[What you should do]:
Can you give the listing's lines from the line with "[holland-trade-associations5] (804, 571)" to the line with "[linkedin] (870, 1267)" as a Markdown table, with a row number under "No." and each line under "Entry", leaving out any blank lines?

═════ Material for the task ═════

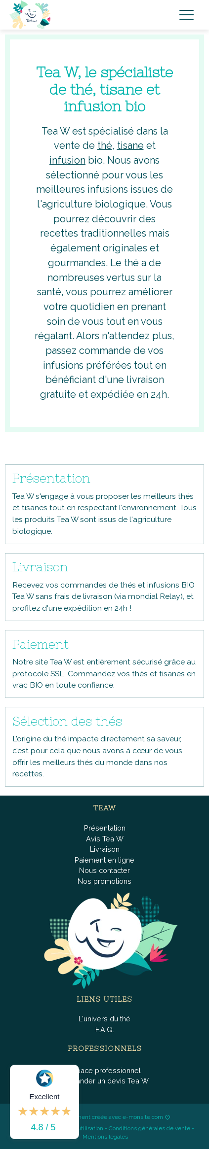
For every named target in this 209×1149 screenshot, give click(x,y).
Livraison (40, 567)
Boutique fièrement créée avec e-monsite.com (101, 1117)
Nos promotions (104, 881)
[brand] (32, 15)
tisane (130, 145)
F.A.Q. (104, 1029)
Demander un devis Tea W (104, 1081)
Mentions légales (105, 1136)
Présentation (51, 478)
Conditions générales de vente (149, 1128)
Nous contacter (104, 870)
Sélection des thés (67, 721)
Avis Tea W (105, 839)
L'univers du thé (104, 1018)
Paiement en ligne (104, 860)
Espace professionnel (104, 1070)
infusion (67, 160)
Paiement (40, 644)
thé (104, 145)
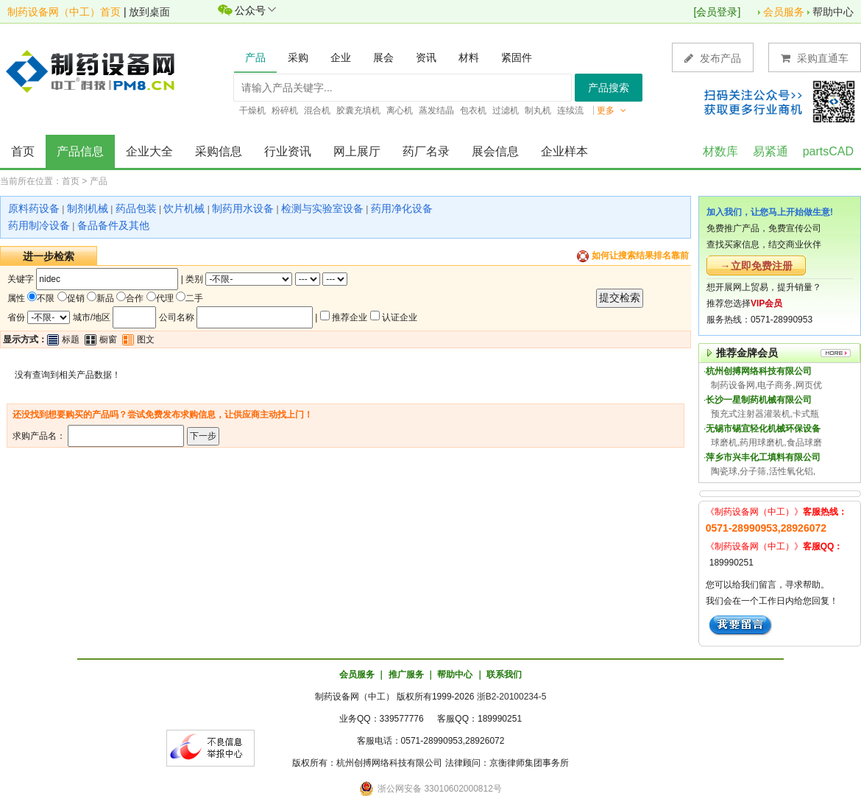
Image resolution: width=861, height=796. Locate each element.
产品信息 (80, 151)
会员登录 (716, 12)
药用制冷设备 (39, 225)
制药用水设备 (243, 208)
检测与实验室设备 (322, 208)
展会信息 (495, 151)
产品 (98, 181)
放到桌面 (149, 12)
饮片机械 (184, 208)
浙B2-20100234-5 (512, 696)
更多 (611, 110)
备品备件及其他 (113, 225)
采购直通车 (814, 57)
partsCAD (828, 151)
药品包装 (136, 208)
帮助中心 (833, 12)
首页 (23, 151)
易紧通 (770, 151)
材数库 (720, 151)
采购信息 (218, 151)
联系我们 (504, 674)
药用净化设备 (402, 208)
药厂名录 (426, 151)
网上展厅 (356, 151)
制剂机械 (87, 208)
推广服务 (406, 674)
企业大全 (149, 151)
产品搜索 (608, 88)
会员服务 (783, 12)
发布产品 (712, 57)
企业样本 (564, 151)
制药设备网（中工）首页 (64, 12)
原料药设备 (34, 208)
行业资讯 (287, 151)
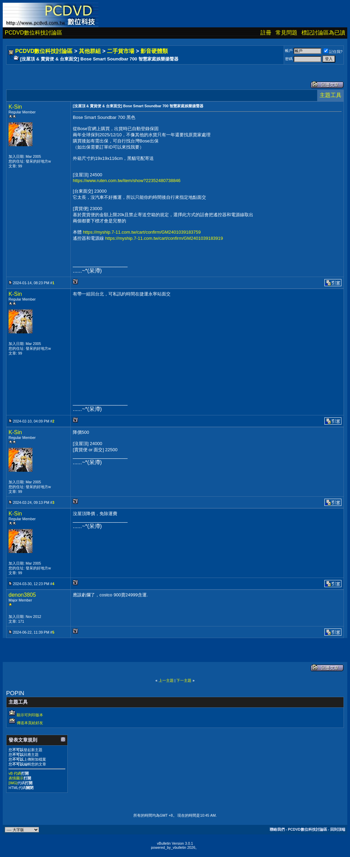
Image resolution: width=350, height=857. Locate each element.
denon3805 (22, 595)
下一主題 (183, 680)
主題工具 (330, 95)
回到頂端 (337, 829)
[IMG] (13, 783)
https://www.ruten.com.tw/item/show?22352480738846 (126, 180)
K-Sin (15, 107)
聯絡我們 (277, 829)
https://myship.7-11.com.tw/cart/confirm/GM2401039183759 (142, 232)
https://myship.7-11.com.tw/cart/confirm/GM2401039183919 (164, 238)
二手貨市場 (120, 51)
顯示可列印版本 (30, 715)
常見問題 (286, 33)
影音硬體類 (154, 51)
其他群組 (90, 51)
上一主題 (166, 680)
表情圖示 (16, 778)
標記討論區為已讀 (323, 33)
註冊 (265, 33)
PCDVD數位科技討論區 (33, 33)
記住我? (333, 52)
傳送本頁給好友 (30, 723)
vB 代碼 (15, 773)
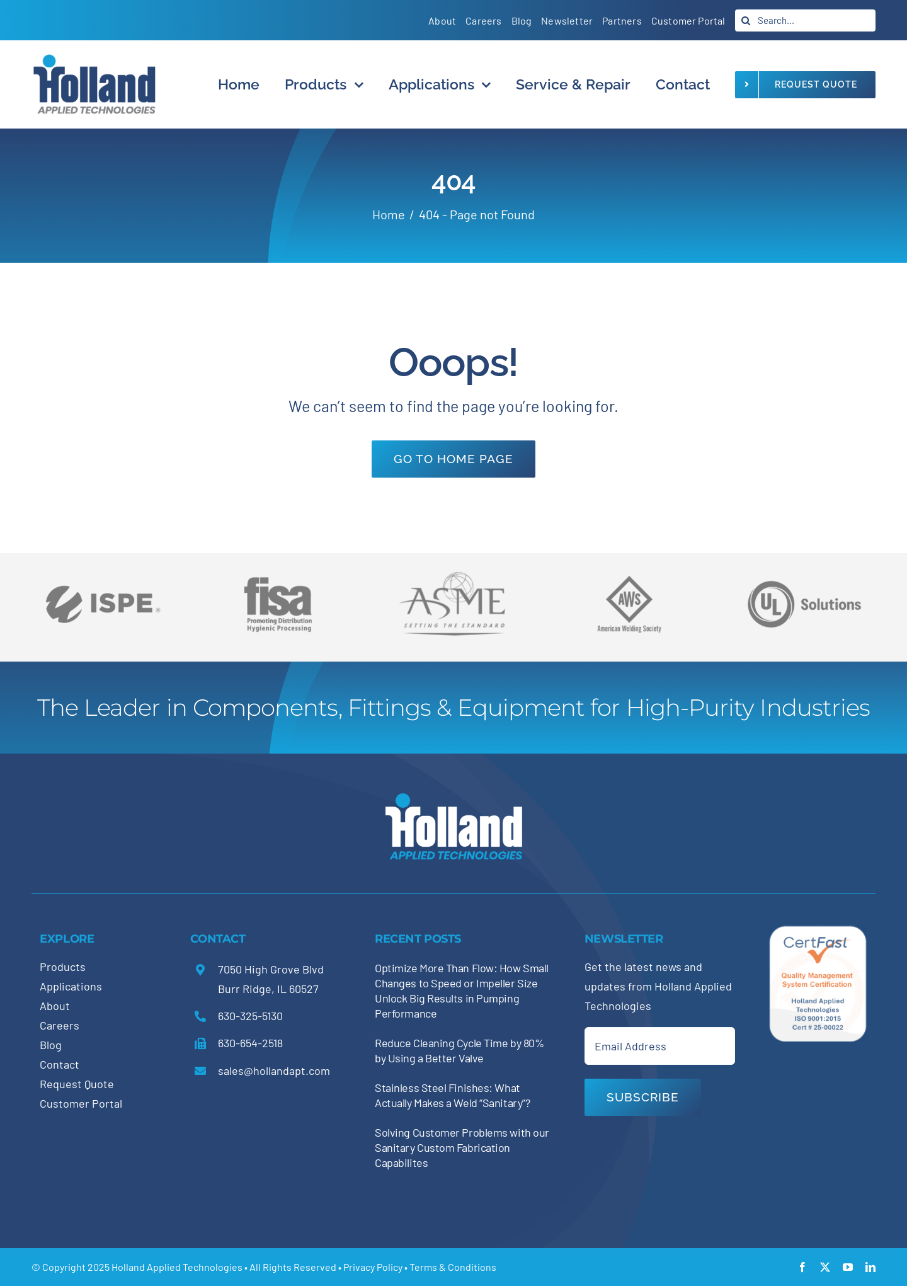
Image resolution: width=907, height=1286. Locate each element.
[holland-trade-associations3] (629, 581)
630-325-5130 (250, 1016)
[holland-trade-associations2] (453, 575)
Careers (59, 1025)
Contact (59, 1064)
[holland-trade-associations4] (278, 581)
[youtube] (848, 1267)
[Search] (746, 20)
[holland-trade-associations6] (103, 571)
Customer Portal (81, 1103)
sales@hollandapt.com (274, 1070)
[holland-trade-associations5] (804, 571)
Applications (71, 986)
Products (63, 966)
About (55, 1006)
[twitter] (825, 1267)
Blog (51, 1045)
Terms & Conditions (452, 1267)
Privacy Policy (372, 1267)
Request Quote (77, 1084)
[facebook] (802, 1267)
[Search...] (805, 20)
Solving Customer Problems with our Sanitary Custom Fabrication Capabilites (462, 1147)
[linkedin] (870, 1267)
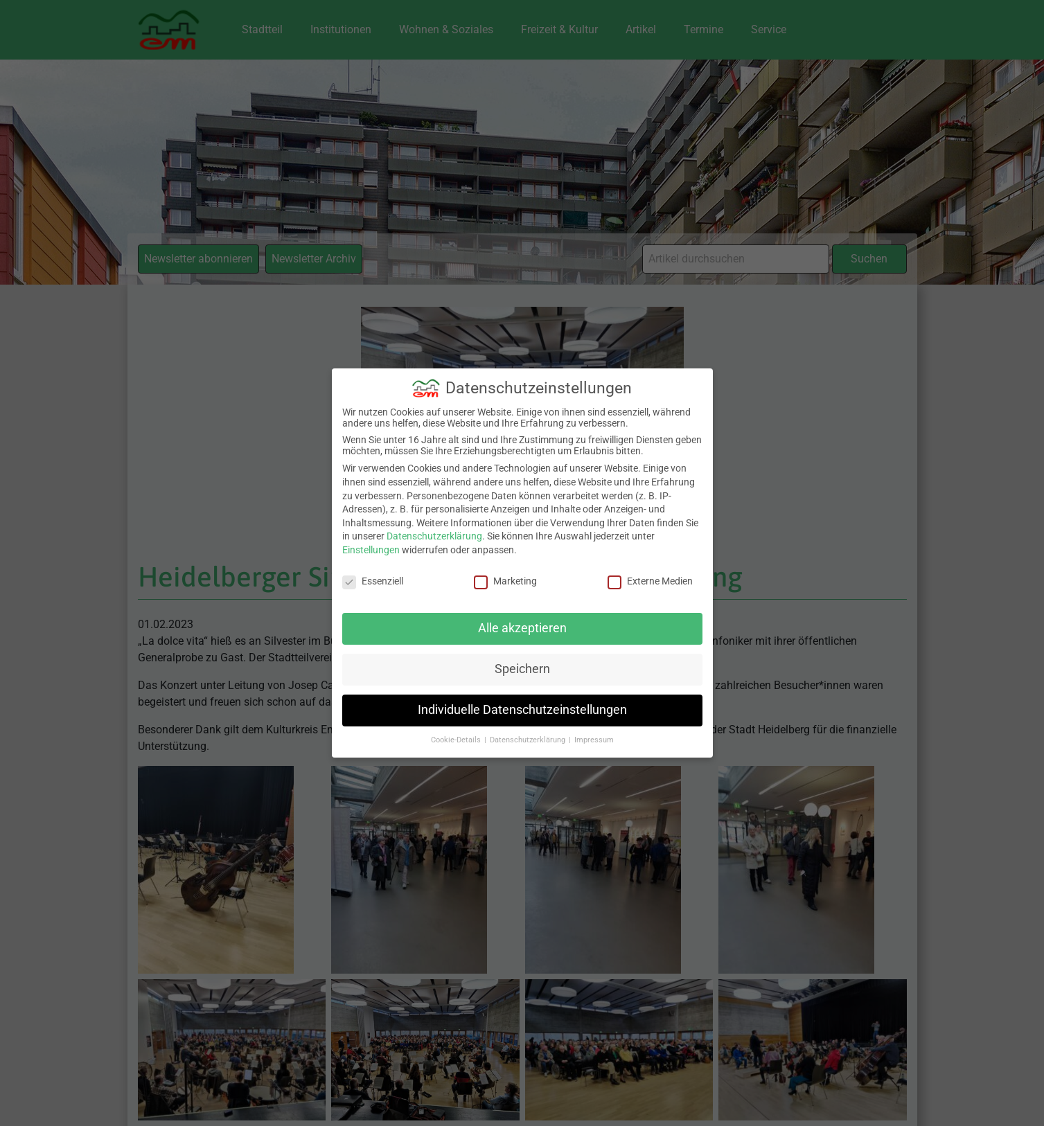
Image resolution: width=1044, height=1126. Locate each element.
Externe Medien (650, 580)
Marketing (505, 580)
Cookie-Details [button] (457, 739)
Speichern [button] (522, 669)
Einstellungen (371, 549)
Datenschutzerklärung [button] (528, 739)
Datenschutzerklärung (434, 536)
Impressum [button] (594, 739)
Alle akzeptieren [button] (522, 628)
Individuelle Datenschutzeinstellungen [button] (522, 710)
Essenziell (372, 580)
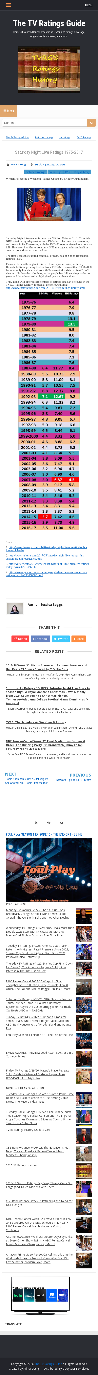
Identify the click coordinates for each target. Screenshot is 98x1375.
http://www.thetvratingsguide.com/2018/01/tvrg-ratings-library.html (46, 287)
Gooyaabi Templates (76, 1368)
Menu (8, 111)
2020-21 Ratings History (21, 1165)
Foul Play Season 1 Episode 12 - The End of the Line (44, 834)
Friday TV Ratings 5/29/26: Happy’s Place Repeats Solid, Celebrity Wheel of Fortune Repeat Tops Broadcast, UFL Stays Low (37, 1074)
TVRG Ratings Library (77, 172)
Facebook (40, 639)
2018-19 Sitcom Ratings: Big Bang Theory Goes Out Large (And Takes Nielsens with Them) (39, 1185)
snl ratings (55, 172)
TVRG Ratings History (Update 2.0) (28, 1130)
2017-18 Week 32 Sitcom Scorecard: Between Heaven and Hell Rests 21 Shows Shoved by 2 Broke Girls (46, 667)
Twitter (61, 639)
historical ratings (36, 172)
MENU (89, 5)
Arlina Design (32, 1368)
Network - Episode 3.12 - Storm (73, 779)
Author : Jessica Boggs (45, 604)
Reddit (20, 639)
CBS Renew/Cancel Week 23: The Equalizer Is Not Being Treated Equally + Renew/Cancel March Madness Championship (37, 1151)
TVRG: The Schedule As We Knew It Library (36, 722)
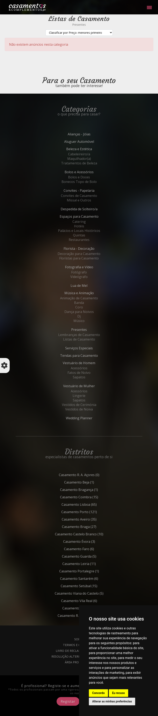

═════

[Solution for this task]:
| No. | Entry |
|---|---|
| 1 | [holland-trade-associations5] (804, 571) |
| 2 | Applications (71, 986) |
| 3 | Products (63, 966) |
| 4 | About (55, 1006) |
| 5 | [twitter] (825, 1267) |
| 6 | Blog (51, 1045) |
| 7 | Terms & Conditions (452, 1267) |
| 8 | Privacy Policy (372, 1267) |
| 9 | Request Quote (77, 1084) |
| 10 | [facebook] (802, 1267) |
| 11 | [Search...] (805, 20) |
| 12 | Solving Customer Problems with our Sanitary Custom Fabrication Capabilites (462, 1147) |
| 13 | [linkedin] (870, 1267) |